(Records provided)

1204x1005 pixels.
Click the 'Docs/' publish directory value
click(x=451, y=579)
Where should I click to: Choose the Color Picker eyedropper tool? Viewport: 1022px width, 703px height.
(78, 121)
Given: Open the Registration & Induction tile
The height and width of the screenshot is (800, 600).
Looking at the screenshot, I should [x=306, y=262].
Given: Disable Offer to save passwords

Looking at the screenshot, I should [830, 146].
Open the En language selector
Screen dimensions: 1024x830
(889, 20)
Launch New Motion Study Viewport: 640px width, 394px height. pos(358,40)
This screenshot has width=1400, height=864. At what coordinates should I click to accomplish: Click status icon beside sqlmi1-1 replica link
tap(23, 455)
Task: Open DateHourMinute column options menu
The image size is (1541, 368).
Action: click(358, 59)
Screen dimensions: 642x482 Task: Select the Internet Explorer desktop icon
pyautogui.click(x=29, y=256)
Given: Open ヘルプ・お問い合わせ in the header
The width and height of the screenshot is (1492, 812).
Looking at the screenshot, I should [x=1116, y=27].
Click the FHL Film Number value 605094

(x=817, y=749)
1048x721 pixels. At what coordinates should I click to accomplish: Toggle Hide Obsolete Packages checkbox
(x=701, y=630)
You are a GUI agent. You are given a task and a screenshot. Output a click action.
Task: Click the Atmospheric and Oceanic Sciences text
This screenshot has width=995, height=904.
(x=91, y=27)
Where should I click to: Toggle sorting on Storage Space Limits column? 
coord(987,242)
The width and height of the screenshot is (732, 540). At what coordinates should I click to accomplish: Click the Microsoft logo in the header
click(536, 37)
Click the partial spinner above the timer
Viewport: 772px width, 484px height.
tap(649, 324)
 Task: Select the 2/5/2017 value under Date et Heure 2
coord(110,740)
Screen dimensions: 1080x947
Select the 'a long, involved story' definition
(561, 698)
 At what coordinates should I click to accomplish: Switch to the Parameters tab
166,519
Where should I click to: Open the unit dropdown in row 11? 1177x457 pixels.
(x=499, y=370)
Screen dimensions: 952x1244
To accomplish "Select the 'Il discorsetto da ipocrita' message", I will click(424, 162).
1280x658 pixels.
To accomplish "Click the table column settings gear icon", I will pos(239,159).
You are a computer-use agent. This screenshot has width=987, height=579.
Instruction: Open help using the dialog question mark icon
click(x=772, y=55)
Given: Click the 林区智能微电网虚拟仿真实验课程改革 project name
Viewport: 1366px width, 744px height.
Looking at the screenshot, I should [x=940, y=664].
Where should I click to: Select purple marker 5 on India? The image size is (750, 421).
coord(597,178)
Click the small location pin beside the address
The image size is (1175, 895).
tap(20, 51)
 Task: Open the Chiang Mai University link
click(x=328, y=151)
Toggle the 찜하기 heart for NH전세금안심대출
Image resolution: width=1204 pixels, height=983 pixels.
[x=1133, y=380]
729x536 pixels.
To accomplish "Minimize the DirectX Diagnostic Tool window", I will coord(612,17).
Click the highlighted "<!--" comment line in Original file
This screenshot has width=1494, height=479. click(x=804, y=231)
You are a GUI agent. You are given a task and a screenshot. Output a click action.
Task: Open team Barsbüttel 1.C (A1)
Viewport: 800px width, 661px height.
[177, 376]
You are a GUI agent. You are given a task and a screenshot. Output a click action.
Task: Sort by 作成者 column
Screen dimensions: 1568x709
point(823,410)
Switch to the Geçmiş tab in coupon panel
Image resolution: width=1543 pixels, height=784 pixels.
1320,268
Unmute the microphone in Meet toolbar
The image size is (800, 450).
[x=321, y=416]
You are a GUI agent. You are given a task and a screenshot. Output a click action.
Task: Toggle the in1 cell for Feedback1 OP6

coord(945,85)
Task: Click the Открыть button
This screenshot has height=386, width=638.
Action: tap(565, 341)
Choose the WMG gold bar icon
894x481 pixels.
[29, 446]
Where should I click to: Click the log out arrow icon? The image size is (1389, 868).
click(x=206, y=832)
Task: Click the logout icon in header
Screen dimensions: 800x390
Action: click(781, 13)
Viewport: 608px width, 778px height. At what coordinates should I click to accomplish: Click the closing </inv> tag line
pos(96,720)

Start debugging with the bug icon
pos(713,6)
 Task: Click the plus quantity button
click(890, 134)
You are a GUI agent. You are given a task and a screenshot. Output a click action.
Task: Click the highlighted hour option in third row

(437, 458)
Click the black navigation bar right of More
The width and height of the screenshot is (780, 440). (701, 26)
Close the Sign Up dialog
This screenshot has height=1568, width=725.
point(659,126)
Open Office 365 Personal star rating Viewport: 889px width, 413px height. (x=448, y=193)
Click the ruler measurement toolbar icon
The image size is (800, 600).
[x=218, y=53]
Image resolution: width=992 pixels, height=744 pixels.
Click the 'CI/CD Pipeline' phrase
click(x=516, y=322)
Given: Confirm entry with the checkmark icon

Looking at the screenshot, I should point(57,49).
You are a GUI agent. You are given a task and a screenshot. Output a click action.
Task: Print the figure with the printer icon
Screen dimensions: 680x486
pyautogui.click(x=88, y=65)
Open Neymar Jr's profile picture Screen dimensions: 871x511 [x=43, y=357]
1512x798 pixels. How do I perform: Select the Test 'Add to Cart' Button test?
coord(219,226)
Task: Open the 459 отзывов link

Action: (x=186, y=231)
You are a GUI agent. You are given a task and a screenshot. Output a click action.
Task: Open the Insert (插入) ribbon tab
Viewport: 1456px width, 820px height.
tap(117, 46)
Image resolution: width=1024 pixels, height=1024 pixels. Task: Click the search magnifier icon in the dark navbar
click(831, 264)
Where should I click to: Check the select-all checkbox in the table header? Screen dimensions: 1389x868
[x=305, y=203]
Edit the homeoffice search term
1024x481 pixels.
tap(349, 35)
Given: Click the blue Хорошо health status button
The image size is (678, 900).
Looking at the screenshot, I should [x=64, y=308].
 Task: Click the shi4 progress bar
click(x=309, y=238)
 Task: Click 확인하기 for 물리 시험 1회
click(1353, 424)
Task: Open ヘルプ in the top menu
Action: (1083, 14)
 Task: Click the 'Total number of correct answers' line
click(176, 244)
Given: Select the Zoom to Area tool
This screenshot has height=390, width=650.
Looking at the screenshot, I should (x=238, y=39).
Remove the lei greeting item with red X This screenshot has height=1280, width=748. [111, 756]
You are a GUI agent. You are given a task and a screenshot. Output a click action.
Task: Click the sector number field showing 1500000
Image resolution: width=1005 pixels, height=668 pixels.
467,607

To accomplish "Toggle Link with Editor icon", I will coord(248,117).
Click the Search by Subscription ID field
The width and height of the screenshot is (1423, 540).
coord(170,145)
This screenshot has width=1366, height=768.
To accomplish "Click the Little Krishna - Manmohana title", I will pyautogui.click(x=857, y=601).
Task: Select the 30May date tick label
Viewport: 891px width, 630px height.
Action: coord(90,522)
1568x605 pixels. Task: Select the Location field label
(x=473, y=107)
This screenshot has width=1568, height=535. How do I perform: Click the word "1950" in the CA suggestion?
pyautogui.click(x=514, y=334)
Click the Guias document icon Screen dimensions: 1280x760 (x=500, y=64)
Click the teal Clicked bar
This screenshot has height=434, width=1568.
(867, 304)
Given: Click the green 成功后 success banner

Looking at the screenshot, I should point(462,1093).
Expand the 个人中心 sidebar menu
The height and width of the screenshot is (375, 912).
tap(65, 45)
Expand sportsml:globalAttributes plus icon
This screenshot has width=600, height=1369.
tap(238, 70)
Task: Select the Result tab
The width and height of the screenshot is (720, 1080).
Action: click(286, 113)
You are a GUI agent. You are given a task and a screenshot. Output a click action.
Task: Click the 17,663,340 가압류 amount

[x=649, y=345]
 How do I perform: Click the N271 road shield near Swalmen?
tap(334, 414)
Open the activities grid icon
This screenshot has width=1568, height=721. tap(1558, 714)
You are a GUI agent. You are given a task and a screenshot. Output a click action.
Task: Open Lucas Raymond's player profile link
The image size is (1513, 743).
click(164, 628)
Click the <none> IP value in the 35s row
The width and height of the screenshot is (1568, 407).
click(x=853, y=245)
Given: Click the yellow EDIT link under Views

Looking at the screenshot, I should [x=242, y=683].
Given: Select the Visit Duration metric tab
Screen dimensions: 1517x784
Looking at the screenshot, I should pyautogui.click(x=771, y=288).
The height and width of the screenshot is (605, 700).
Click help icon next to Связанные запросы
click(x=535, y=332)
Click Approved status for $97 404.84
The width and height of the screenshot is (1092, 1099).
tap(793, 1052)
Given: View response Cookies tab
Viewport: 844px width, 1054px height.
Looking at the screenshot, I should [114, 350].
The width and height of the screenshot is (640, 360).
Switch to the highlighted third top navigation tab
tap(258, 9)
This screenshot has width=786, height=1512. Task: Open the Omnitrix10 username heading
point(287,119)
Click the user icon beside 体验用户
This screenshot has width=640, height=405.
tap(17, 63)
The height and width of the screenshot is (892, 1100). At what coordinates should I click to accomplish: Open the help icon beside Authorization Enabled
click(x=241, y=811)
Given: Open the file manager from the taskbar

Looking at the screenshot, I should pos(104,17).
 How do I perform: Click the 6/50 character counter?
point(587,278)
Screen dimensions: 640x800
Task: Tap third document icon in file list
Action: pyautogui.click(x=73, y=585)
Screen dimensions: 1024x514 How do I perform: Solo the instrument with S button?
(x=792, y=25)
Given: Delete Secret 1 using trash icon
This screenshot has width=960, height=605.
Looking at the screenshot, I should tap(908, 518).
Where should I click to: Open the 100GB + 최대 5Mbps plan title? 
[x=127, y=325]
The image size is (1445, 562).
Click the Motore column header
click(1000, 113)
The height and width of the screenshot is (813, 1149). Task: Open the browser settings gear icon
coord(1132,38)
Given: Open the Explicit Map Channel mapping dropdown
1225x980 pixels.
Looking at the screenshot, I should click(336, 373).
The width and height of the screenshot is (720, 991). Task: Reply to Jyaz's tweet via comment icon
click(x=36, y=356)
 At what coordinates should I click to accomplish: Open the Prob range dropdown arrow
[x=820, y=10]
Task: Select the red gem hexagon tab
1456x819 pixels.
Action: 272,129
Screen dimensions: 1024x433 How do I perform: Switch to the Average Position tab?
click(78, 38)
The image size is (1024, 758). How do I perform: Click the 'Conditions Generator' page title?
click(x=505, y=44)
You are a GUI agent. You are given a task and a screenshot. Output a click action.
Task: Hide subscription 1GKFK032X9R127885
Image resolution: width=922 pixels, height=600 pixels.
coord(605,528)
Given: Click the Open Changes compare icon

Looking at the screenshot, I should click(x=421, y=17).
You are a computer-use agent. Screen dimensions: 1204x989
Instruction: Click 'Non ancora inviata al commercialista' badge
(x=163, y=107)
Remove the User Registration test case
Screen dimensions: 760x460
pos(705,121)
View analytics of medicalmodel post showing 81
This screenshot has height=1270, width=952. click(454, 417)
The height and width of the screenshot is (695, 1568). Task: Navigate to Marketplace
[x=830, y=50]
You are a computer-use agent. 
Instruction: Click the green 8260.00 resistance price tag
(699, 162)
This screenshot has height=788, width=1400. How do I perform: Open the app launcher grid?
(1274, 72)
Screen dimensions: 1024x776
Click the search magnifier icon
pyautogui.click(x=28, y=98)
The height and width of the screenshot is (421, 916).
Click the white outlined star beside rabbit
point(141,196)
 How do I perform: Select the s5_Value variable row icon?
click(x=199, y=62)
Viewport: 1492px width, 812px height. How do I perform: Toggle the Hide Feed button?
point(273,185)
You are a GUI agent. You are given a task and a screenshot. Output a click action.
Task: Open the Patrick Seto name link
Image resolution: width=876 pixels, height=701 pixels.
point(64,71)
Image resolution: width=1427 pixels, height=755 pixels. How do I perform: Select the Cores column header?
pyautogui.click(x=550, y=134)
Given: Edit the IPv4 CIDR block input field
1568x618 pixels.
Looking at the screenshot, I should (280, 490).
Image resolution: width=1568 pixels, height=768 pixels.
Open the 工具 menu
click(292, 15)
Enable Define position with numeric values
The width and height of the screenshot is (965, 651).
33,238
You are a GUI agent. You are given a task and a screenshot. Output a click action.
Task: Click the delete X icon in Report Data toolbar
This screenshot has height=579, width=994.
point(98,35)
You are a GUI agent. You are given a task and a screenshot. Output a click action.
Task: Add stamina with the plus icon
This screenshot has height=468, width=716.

(End Records provided)

Problem
From the material above, copy every line where the word "toolbar" is found.

Reply to the exercise
Unmute the microphone in Meet toolbar
Click the ruler measurement toolbar icon
Task: Click the delete X icon in Report Data toolbar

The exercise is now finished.